The final will be a take-home exam, handed out on Friday, May 26 and due on Wednesday, May 31.

Course description

This course will cover the fundamental concepts of Graph Theory: simple graphs, digraphs, Eulerian and Hamiltonian graphs, trees, matchings, networks, paths and cycles, graph colorings, and planar graphs. Famous problems in Graph Theory include: Minimum Connector Problem (building roads at minimum cost), the Marriage Problem (matching men and women into compatible pairs), the Assignment Problem (filling n jobs in the best way), the Network Flow Problem (maximizing flow in a network), the Committee Scheduling Problem (using the fewest time slots), the Four Color Problem (coloring maps with four colors so that adjacent regions have different colors), and the Traveling Salesman Problem (visiting n cities with minimum cost).

Textbook

Introduction to Graph Theory by Douglas B. West. Second edition

Tentative syllabus

This syllabus is subject to change, but it should give you an idea of the topics I want you to learn.

 Chapters Brief Description Week 1 1.1, 1.2 Basic definitions, isomorphisms, walks, cycles and bipartite graphs Week 2 1.3, 1.4 Components, cut-edges, Eulerian graphs, vertex degrees and degree sequences, directed graphs Week 3 2.1, 2.2 Eulerian digraphs, trees and distance Week 4 2.2, 2.3 Counting spanning trees and the matrix tree theorem, minimal spanning trees and shortest paths Week 5 3.1, 3.3 Matchings, Hall's theorem and coverings, maximum matchings, factors Week 6 4.1, 4.2 Cuts and connectivity Week 7 4.2, 4.3 Network flow problems, max-flow min-cut theorem Week 8 5.1, 5.2 Vertex colorings, bounds on chromatic numbers and Mycielski's construction Week 9 5.3, 6.1 Chromatic polynomials, chordal graphs, planar graphs Week 10 6.2, 6.3 Euler's formula and Kuratowski's theorem, five and four colored theorems

The course grade will be based on the homework (20%), two midterms (25% each), a final exam (25%), and class participation (5%).

Homework

There will be homework due every week. It will consist typically of a reading assignment (of the part of the book covered in class) and some problems. Collaboration in the homework is permitted, but you are not allowed to copy someone else's work. The solutions must be written individually. You have to mention on your problem set the names of the students that you worked with.

Exams

On the midterms and the final exam you must work on the problems on your own. No collaboration permitted in the exams.
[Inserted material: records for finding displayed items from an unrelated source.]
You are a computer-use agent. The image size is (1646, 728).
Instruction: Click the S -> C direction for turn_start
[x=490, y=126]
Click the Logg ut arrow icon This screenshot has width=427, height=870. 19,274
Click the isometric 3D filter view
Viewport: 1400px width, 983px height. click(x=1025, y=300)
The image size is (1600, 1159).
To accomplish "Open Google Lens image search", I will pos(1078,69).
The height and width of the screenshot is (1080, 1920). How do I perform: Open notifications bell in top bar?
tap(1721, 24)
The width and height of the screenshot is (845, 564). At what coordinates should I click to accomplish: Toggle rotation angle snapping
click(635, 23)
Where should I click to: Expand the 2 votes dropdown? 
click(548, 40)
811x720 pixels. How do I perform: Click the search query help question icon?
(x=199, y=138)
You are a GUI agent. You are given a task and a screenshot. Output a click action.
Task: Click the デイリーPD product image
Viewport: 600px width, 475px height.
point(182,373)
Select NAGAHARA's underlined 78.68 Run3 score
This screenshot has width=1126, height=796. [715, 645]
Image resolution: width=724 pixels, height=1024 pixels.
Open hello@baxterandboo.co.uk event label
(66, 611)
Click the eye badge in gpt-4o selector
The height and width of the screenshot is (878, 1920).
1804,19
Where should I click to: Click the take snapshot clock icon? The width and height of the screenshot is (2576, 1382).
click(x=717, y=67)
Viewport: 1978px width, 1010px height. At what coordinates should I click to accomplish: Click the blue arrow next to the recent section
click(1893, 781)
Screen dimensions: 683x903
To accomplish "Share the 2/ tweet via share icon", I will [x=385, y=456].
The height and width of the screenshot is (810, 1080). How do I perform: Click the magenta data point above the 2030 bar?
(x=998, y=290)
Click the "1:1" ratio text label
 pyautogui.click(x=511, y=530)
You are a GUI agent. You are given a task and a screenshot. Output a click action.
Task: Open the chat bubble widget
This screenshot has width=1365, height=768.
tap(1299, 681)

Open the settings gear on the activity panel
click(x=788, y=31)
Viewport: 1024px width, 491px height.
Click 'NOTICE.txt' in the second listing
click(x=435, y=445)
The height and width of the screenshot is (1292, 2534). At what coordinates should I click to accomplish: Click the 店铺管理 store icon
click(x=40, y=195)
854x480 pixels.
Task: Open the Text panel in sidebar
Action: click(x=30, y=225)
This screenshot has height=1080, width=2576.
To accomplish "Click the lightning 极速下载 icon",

Students with disabilities: Students with learning, physical, or psychiatric disabilities enrolled in this course that may need disability-related classroom accommodations are encouraged to make an office appointment to see me before the end of the second week of the term. All discussions will remain confidential, although the Student Disability Services office may be consulted to discuss appropriate implementation of any accommodation requested.